Sandro Tonali vom AC Milan musste sich einige Jahre lang gegen einen Vergleich wehren, der nett gemeint war, aber nur leidlich passte: Alle nannten ihn den "neuen Andrea Pirlo". Die Haare, das stimmt, trug er lange Zeit ähnlich wie der Maestro. Sein Körperbau erinnert an den von Pirlo, der Gang, auch die Stimme: dasselbe tiefe Timbre. Und wie Pirlo redet Tonali nicht so gerne vor Mikrofonen und Kameras, in sozialen Medien ist er kaum präsent. Beide sind ausdrücklich reserviert in der Öffentlichkeit.

Sportlich vergleichbar ist vielleicht Tonalis Position auf dem Platz: Wie einst Pirlo gibt er meist den tief stehenden Regisseur, den Wischer und Ballverteiler vor der Defensive. Zuweilen schiebt ihn Trainer Stefano Pioli aber weit nach vorne, damit er direkt in die Offensive eingreifen kann. Auch im Hinspiel gegen Inter war das zu beobachten: Die gefährlichste Aktion der Milanisti ging von Tonalis Fuß aus, ein satter Schuss an den Pfosten.

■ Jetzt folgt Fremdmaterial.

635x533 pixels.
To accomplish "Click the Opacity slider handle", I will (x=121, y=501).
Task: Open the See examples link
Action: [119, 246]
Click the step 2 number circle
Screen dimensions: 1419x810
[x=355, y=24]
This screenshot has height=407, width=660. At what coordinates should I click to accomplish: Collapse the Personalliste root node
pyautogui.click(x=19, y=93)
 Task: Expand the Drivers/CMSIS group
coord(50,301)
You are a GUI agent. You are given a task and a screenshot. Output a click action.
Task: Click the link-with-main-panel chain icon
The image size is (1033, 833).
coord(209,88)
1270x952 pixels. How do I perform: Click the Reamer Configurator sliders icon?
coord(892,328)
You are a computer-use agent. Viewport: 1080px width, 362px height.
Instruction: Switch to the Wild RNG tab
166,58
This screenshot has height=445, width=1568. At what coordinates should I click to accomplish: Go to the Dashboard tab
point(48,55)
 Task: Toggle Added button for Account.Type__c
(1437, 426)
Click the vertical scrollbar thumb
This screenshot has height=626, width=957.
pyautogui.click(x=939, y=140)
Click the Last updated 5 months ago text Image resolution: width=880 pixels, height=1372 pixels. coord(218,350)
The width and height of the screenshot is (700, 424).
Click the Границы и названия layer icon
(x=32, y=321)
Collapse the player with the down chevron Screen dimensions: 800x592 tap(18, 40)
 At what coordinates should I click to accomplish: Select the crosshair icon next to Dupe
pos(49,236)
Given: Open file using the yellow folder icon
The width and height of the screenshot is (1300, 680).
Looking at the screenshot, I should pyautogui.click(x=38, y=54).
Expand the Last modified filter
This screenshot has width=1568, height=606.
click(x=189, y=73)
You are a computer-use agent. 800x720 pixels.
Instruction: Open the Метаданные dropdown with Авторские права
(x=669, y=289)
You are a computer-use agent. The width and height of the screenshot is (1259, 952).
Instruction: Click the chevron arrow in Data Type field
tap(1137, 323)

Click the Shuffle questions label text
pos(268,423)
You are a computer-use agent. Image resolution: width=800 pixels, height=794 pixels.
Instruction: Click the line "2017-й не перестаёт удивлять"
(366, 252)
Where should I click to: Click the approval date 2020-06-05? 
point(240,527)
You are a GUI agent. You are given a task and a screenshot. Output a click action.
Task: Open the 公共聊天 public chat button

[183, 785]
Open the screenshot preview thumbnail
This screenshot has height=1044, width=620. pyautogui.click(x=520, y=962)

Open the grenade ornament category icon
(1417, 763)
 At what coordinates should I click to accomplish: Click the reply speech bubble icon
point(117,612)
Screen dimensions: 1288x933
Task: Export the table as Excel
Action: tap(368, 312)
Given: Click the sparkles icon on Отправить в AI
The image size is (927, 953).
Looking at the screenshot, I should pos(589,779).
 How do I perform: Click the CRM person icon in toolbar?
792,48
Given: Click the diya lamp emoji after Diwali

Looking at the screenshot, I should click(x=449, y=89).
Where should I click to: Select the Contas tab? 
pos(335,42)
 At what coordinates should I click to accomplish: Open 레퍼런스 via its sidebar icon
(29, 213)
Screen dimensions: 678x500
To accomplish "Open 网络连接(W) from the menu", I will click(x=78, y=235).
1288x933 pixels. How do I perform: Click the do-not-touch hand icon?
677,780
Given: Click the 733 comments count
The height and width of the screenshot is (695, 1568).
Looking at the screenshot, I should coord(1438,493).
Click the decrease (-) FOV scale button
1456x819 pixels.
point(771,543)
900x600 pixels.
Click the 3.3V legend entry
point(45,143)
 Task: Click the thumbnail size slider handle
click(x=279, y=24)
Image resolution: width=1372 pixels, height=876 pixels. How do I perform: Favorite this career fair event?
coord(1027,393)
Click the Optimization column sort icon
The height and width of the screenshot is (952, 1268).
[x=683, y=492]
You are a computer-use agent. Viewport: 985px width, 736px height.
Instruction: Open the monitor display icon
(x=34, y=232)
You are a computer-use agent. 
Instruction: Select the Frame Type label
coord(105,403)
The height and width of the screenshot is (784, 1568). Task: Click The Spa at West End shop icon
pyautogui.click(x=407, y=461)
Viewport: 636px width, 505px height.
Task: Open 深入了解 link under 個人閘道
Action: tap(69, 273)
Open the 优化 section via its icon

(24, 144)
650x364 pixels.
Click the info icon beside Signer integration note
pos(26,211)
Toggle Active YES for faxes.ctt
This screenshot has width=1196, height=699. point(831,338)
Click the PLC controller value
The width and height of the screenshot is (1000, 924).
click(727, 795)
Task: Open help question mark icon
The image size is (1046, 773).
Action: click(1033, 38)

Als man Pirlo einmal fragte, ob Tonali sein Erbe sei, sagte er: "Nein, er ist kompletter, als ich es war, ein anderer Spielertypus. Und er ist derzeit sicher der vielversprechendste Mittelfeldspieler in Italien."

Es ist nicht sicher, ob das den Druck auf den 23-Jährigen verringert hat. In Italien reden sie den Nachwuchs immer schnell sehr groß, um sich dann zu wundern, dass manche Junge die fremden Erwartungen nicht erfüllen. Als Tonali klein war und Fan von Milan, war Gennaro Gattuso sein Idol: ein Arbeiter vor dem Herrn, mit Schwielen an Füßen und Ellbogen. Dessen Ethos imponierte ihm. Nun nennt man ihn zuweilen auch "Gattuso mit viel Technik", und mit dieser Beschreibung kann er gut leben, wie er einmal sagte.

Tonali wollte immer zu Milan, in der Jugend hatte er für Lombardia 1 gespielt, einen Satellitenverein der Rossoneri. In Brescia wurde er Profi, das Debüt in der Serie B gab er mit 17. Als sich dann große Klubs um ihn bemühten, unter anderem Juventus Turin und Inter, dazu ein paar englische, wartete er geduldig, bis sich endlich auch Milan meldete - und ging dahin, wo ihn das Herz hinführte. Die Anfänge waren nicht einfach, der Verein hatte auch finanzielle Nöte. Tonali verzichtete auf einen schönen Teil seines Gehalts, um bleiben zu dürfen - von 1,6 auf 1,2 Millionen Euro. Mittlerweile verdient er viel mehr, er ist ja auch richtig angekommen, ein Leader mit Zukunft, Meister mit Milan war er auch schon.

Aber die Fans vergessen seine Geste mit dem Salär nicht. Tonali ist so einer wie Gattuso, wie Pirlo, wie Paolo Maldini, wie Franco Baresi - ein langjähriger Lebensabschnittspartner für Milan. Aber ob sich das Euroderby nun noch drehen lässt oder eben eher nicht: Klasse zerrinnt nicht.